-- WORK INSTRUCTIONS --
Copy each line in the records below that contains the string "link". Case counts.

-- DATA RECORDS --
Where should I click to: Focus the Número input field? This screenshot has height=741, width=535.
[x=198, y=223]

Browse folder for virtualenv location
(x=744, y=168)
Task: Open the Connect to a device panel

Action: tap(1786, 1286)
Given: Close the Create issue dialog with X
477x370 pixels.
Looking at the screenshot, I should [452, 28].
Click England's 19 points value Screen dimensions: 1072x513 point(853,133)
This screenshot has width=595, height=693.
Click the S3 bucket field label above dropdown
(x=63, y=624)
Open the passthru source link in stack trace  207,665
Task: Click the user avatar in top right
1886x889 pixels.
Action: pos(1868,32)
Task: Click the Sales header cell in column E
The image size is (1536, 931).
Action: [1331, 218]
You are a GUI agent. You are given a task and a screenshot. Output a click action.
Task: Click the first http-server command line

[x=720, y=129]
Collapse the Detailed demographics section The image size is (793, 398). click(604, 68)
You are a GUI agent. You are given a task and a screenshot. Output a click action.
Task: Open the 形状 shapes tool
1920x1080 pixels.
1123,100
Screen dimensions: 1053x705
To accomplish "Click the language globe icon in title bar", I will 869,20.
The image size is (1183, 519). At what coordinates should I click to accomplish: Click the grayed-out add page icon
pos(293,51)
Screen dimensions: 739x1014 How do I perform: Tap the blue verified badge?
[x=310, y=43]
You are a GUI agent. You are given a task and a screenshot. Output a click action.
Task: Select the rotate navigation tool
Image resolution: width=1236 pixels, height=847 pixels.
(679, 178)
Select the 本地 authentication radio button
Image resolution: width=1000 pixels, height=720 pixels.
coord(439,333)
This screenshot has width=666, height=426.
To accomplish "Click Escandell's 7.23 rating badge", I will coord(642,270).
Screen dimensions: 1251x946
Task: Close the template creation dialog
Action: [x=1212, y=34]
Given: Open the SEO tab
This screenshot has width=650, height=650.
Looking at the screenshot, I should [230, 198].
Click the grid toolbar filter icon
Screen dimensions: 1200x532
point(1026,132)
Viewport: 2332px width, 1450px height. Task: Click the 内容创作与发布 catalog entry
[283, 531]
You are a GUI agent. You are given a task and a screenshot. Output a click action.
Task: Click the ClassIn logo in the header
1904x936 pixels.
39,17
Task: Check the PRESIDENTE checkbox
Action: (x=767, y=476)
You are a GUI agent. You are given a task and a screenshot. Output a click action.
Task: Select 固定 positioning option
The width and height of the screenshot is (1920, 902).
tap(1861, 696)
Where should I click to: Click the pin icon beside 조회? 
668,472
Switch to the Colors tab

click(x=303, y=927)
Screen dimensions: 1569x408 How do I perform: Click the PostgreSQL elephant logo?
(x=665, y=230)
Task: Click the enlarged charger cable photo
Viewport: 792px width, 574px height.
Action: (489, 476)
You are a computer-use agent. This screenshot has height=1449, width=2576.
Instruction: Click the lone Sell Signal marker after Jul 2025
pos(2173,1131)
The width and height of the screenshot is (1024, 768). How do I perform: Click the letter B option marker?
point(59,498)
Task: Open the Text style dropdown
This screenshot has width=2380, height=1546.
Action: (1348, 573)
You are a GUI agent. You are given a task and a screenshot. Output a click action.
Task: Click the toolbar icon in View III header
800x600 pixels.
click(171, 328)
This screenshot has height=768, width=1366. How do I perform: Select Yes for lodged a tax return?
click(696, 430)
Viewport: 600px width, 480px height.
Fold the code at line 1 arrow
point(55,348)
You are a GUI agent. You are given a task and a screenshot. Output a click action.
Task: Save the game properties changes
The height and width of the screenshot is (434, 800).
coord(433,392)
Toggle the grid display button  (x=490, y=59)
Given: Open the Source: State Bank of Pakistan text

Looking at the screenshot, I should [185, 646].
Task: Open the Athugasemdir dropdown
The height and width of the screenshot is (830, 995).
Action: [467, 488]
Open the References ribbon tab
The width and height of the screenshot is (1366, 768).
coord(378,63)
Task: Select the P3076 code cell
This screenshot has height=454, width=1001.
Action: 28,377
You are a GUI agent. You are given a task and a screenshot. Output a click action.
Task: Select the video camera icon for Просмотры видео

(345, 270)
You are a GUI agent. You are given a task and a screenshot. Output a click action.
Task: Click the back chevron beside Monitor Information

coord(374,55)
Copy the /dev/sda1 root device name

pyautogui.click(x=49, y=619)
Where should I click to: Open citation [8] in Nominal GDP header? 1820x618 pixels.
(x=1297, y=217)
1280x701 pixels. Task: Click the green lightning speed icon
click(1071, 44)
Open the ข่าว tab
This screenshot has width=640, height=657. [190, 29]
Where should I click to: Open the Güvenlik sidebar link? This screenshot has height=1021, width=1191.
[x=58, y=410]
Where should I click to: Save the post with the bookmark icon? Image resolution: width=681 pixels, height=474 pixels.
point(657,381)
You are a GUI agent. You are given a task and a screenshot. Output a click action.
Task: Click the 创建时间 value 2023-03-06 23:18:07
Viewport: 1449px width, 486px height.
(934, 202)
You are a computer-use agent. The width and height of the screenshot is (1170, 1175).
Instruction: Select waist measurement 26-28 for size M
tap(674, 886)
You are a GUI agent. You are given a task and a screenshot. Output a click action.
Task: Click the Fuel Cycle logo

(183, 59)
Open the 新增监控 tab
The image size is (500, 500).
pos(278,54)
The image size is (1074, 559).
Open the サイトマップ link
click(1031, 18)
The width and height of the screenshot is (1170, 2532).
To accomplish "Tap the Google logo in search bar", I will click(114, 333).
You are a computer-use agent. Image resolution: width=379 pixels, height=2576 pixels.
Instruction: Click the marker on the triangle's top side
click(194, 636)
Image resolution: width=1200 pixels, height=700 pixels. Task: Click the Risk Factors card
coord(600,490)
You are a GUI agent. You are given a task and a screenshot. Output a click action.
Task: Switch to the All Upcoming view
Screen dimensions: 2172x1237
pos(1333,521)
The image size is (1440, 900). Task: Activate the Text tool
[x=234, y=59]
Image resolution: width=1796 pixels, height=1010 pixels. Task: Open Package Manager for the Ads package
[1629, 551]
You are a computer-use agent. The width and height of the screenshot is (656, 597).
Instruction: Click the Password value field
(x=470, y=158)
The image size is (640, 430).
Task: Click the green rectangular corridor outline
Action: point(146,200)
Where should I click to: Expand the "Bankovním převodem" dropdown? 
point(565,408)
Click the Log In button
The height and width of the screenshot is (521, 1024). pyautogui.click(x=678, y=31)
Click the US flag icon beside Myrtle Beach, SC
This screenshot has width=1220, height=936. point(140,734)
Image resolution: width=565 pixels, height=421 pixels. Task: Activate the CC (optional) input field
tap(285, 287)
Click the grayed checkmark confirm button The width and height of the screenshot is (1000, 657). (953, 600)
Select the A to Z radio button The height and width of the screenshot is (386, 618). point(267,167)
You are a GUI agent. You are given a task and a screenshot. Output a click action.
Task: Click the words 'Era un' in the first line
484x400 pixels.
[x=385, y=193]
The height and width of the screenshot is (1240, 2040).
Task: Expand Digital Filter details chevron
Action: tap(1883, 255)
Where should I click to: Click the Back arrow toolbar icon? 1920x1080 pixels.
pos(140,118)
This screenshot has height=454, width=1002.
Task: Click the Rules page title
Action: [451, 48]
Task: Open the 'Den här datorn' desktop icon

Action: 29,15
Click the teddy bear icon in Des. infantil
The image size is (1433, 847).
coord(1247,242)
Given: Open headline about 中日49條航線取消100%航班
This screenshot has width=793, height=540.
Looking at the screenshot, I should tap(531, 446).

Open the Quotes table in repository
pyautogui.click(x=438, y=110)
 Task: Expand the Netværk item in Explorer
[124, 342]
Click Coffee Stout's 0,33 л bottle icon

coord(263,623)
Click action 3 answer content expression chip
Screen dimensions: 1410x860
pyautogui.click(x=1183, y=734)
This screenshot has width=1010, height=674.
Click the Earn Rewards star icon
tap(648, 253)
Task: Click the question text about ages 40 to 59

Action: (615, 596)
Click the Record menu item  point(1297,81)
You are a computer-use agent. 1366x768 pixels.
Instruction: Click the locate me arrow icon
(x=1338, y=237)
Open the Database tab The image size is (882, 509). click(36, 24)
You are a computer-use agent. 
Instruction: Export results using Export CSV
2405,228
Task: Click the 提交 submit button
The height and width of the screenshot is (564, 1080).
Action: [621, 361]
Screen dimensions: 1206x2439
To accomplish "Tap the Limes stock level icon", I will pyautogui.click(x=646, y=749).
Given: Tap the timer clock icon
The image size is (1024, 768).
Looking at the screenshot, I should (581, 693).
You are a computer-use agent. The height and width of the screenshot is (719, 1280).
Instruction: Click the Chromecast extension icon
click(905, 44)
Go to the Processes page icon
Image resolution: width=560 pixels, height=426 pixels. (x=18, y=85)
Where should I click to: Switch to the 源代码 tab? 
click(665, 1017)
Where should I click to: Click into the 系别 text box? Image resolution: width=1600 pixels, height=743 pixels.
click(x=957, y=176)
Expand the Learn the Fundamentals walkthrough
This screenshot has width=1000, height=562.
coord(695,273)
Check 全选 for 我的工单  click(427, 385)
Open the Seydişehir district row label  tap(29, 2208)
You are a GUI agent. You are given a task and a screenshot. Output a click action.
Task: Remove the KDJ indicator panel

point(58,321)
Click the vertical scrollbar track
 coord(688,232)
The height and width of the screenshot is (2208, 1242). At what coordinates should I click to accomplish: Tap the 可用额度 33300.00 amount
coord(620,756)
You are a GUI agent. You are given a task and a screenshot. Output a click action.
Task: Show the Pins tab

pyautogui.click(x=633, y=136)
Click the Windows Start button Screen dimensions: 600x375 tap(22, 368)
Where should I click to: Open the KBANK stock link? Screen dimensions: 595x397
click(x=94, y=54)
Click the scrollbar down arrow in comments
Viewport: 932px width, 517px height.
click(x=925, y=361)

-- RESULT FOR THIS EXERCISE --
Open the passthru source link in stack trace  207,665
Where should I click to: Open the Güvenlik sidebar link? This screenshot has height=1021, width=1191.
Open the サイトマップ link
Where should I click to: Open the KBANK stock link? Screen dimensions: 595x397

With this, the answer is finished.